KEY POINTS:
The navy's Seasprite helicopters have got new teeth.
They have just been fitted with new Belgian FN MAG 58M machine guns to replace the old M60 machine gun, designed in the United States in 1957. Both the M60 and its replacement fire 7.62mm rounds.
The navy said the M60 was "less than reliable in service" because spent cartridges could bounce out of the catch box and back into the gun working parts, causing a stoppage.
The catch box could hold only 150 spent cases - "not good when the ammo box holds 200 rounds", said the navy in its magazine Navy Today.
The M60 also had old fashioned open sights which were too inaccurate "for these days of minimising risk to innocent parties on the ground".

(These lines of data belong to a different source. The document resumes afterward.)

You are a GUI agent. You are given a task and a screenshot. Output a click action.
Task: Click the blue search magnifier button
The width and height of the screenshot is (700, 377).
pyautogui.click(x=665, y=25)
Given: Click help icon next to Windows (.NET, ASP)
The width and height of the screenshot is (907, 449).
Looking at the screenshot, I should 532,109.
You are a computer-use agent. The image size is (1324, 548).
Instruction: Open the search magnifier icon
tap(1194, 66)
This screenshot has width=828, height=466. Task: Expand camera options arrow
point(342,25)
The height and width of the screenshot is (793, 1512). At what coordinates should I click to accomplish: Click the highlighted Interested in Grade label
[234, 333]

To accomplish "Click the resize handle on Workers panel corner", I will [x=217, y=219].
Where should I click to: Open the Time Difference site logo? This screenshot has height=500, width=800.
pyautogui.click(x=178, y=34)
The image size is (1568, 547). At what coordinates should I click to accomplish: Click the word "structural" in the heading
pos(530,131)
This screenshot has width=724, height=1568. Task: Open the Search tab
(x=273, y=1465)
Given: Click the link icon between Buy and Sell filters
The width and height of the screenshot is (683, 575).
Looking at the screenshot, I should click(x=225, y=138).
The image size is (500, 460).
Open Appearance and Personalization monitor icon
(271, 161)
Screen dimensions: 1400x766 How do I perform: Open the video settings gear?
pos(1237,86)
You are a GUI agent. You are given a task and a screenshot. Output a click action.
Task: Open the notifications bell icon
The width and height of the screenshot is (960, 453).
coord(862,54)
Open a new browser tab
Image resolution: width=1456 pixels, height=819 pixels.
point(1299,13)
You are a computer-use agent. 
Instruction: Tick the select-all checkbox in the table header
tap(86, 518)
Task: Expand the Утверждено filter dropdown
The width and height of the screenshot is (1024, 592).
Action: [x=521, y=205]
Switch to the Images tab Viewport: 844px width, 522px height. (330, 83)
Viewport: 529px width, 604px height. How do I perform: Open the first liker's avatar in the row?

The new FN MAG 58M had already been fitted to the air force's Iroquois helicopters.
It had laser sights but its new mount on the Seasprite doors had been modified to prevent the gun shooting off the nose of missiles carried on the helicopter's weapons pylon.
The new machine gun also had a higher rate of fire - up to 1100 rounds a minute compared with 550 rounds a minute for the M60.
The new machine gun was fitted to the Seasprite on the Anzac frigate HMNZS Te Mana when it left Auckland last month for the Arabian Gulf as part of the fight against international terrorism.